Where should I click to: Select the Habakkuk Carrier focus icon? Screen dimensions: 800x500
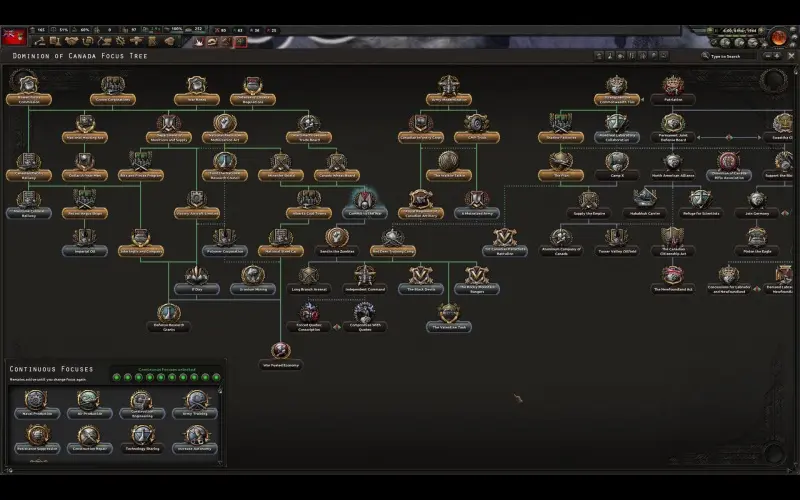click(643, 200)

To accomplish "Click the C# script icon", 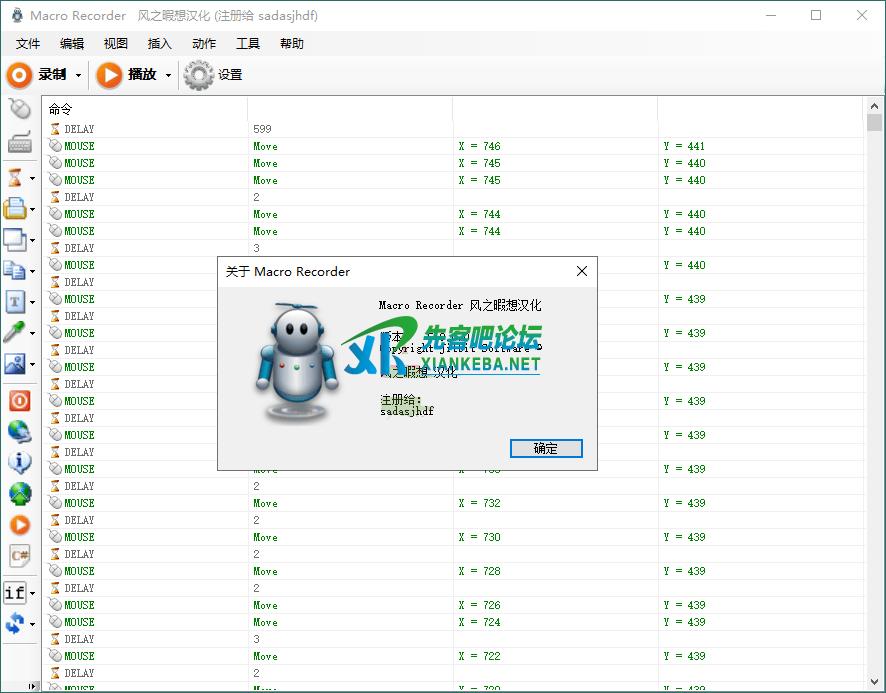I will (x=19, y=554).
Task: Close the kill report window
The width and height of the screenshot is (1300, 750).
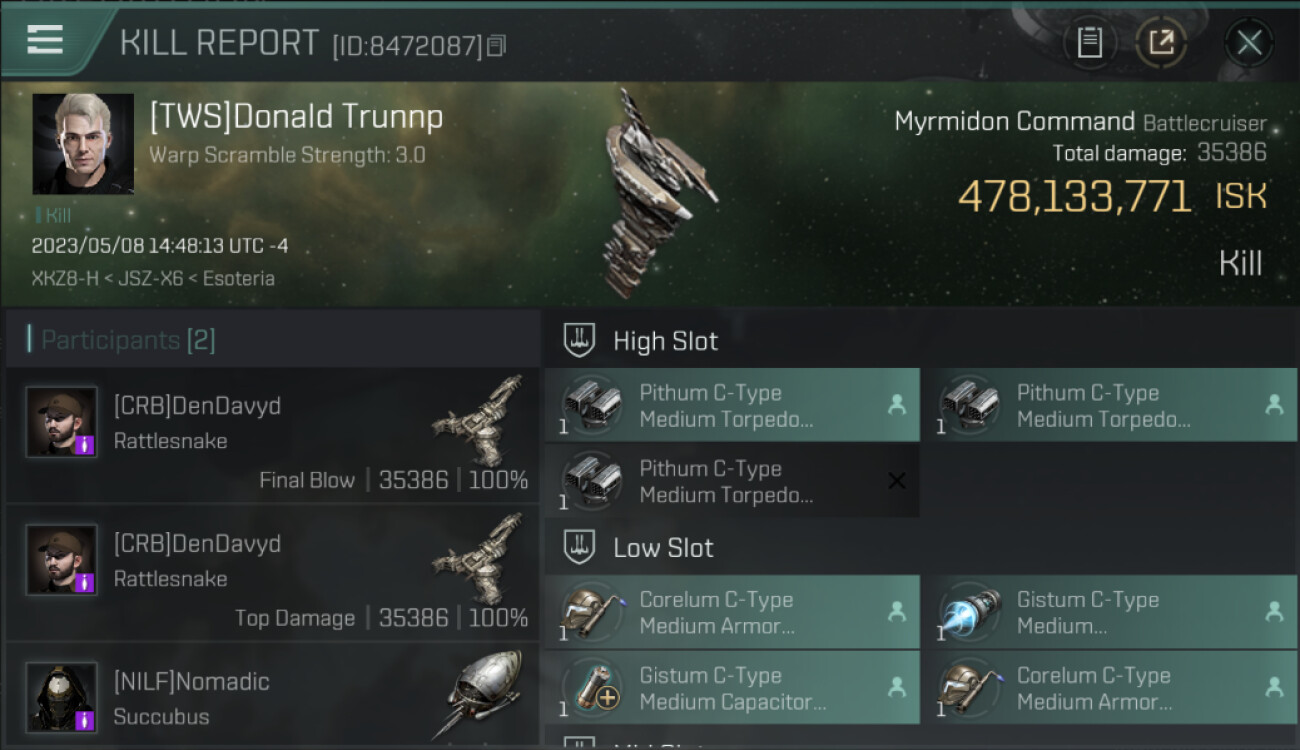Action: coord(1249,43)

__________________________________________________

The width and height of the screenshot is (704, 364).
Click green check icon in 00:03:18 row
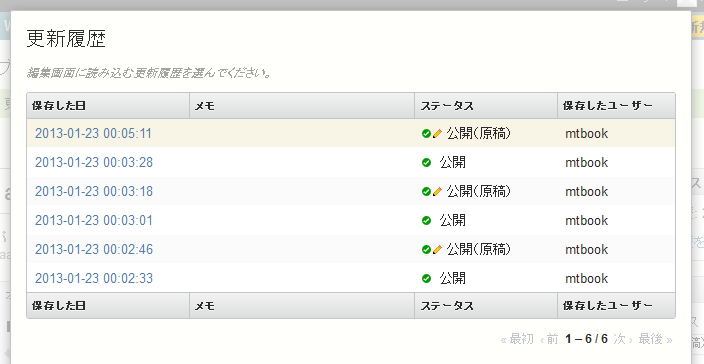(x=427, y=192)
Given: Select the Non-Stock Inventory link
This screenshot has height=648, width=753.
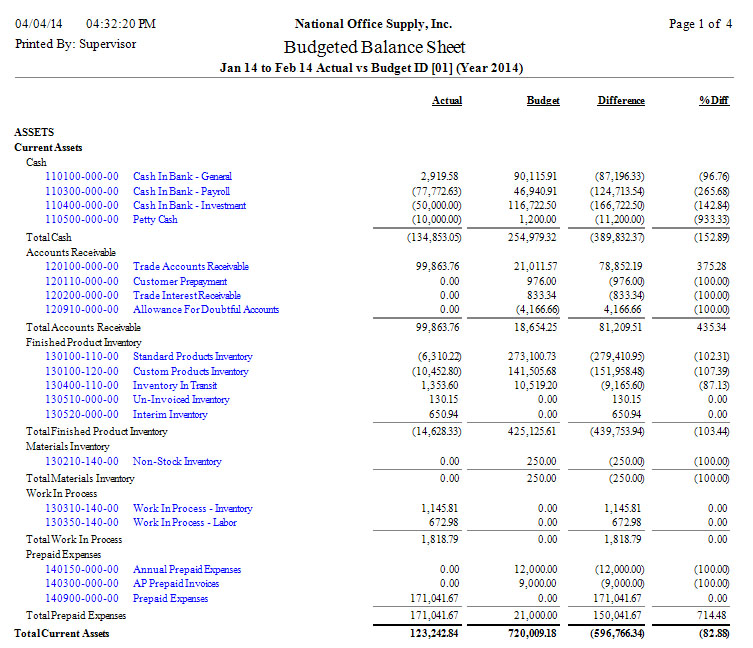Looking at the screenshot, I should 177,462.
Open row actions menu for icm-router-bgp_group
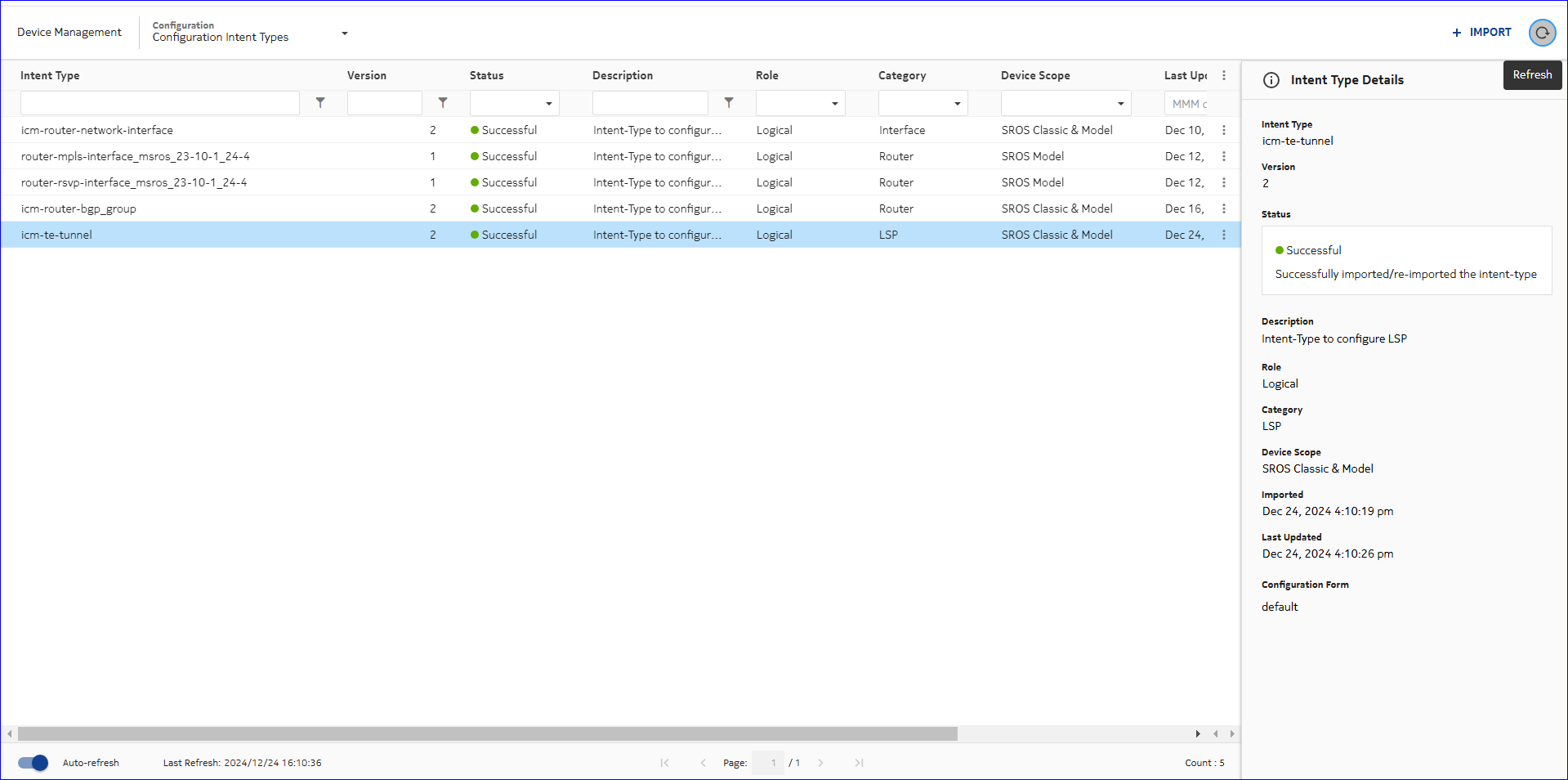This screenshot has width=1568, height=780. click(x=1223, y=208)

__________________________________________________

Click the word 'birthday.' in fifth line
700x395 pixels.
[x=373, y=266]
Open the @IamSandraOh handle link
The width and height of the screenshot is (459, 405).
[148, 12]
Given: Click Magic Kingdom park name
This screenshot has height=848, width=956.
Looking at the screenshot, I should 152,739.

__________________________________________________

### Problem statement
Which lines in the listing above hold the word "link"? Show each of them.

### Response to the exercise
Given: Select the Non-Stock Inventory link
Open the @IamSandraOh handle link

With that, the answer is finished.